Monday 1 April 2024

The House Of Fear







Pipped At The Post

The House Of Fear
Directed by Roy William Neill
USA 1945
Universal Blu Ray Zone B


Inspired rather loosely by Arthur Conan Doyle’s The Adventure Of The Five Orange Pips, The House Of Fear is the tenth of the fourteen Sherlock Holmes featuring Basil Rathbone as Holmes and Nigel Bruce as his loyal friend Doctor Watson. It also bizarrely, given the circumstances of the story, features Dennis Hoey returning as Inspector Lestrade but, since there’s only one scene near the start of the picture which features Holmes’ 221B Baker Street address, this is the second (I think, by my count) of the films to not include a brief appearance by Mary Gordon as housekeeper Mrs. Hudson.

It starts off, somewhat unusually, on a longish sequence with a voice over narrative setting the scene about a group of men living in a large house in Scotland who are each, night after night, getting delivered an envelope containing a steadily supply of diminishing orange pips as a forewarning of their horrible death in the next few hours. Each body is found mutilated beyond recognition, due to some grisly fate but identifiable due to a personal item or feature of the body (which immediately put me on my guard not to trust any one of these corpses... I won’t spoil the ending for you here though),

It then turns out this narrative set up is actually being spoken by an insurance agent at 221B Baker Street, as he has been telling Holmes and Watson the tale and calls them in to investigate. They arrive just as a third murder has been committed and they set about investigating, both in the house and the local village in this fun filled movie which, again, showcases all that’s best with these particular Holmes movies.

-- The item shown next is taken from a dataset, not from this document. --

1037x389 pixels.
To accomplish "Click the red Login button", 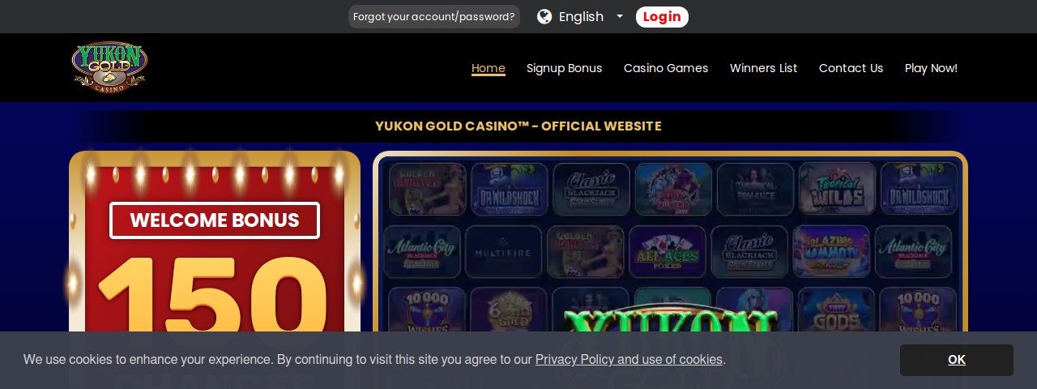I will 662,17.
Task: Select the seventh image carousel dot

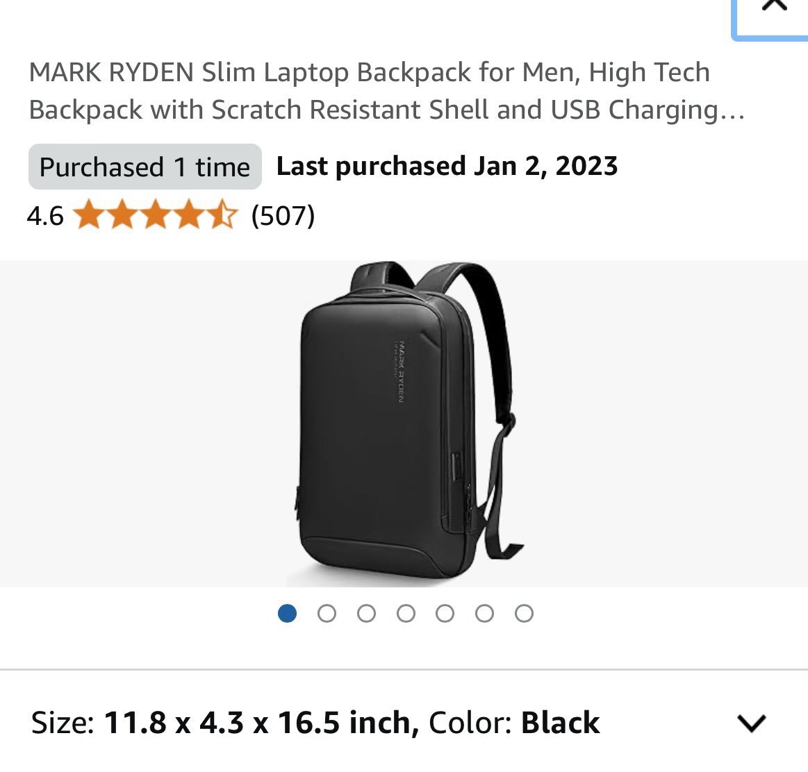Action: pos(524,613)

Being as it’s Universal, everything is lit by longtime director of the series Roy William Neill in that crisp but sinister looking, shadowy style which helped make their monster movies such a hit. Indeed, Neill directed the first of the monster mash ups, Frankenstein Meets The Wolfman (reviewed here) for Universal a few years earlier (if you look closely near the end, you may be able to spot the wolf man’s cane). He even uses a nice Dutch angle at one point, as Holmes and Lestrade descend a staircase into a smugglers cave near the end of the movie.

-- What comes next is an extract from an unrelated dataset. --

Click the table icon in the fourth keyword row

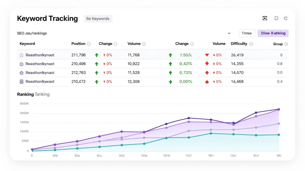21,82

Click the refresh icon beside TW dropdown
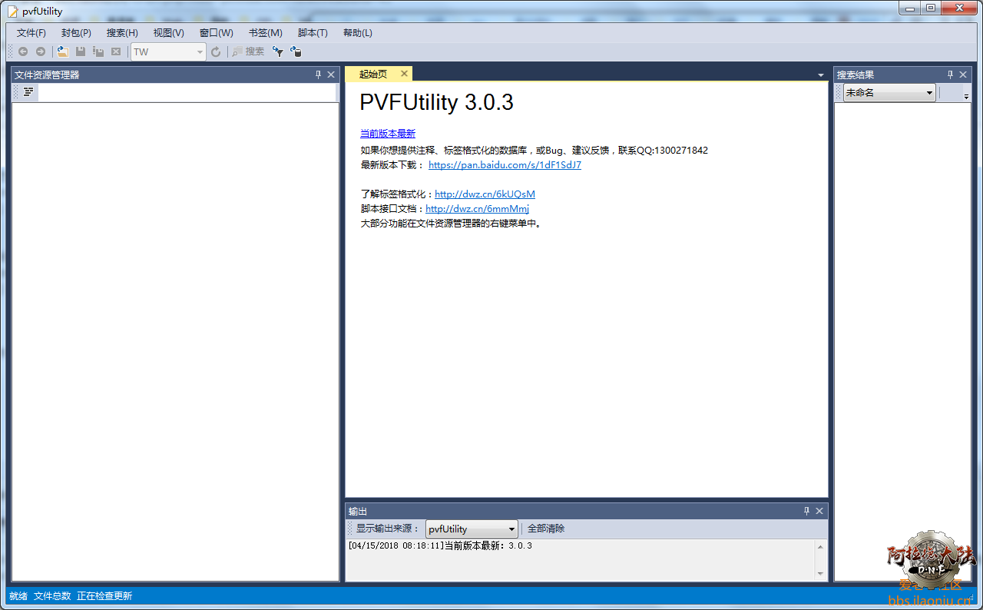coord(216,51)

There is a definite budget conscious re-use of sets and model shots etc on this one. For instance, the house in long shot is the old ruined church establishing shot from Sherlock Holmes And The Voice Of Terror (reviewed here), which makes no sense and doesn't tie in with the interior of the house (which I think is from at least one of the others). And the village and the pub sets will also absolutely feel like old friends to watchers of these Holmes films by this point too.

There are some clunky but fun parts here too, of course. I mean, why would Holmes call on Scotland Yard to come and give him aid when he’s in Scotland, when the local constabulary would surely do just as well? And why, in this case, would it be the always ineffective Inspector Lestrade who they send to help him. Not that I mind of course, Dennis Hoey was very much part of the team by this point and watching him bounce off the two principal leads is great fun. He also a nicely silly line in this when, in his confusion, he utters, “Suffering cats! What’s going on here.” Although, this is nowhere near as silly an exclamation as when Dr. Watson, true to form after he and Holmes are nearly flattened by a particularly nasty boulder pushed off a cliff at them, cries out, “Great Scott Holmes! That was meant for us!”

Other than this though, apart from a woman sporting the double bun style of hair which was popularised again by Carrie Fisher in the first Star Wars movie in 1977... and the novelty of the ending which I won’t reveal to you here (although you may well begin to suspect the final solution long before it’s revealed), The House Of Fear is another brilliant piece of classic mystery movie entertainment which I could revisit year after year if I didn’t have so many other movies to watch. So a short review for a short but sweet movie in this wonderful series of Holmes movies. Four more now to revisit.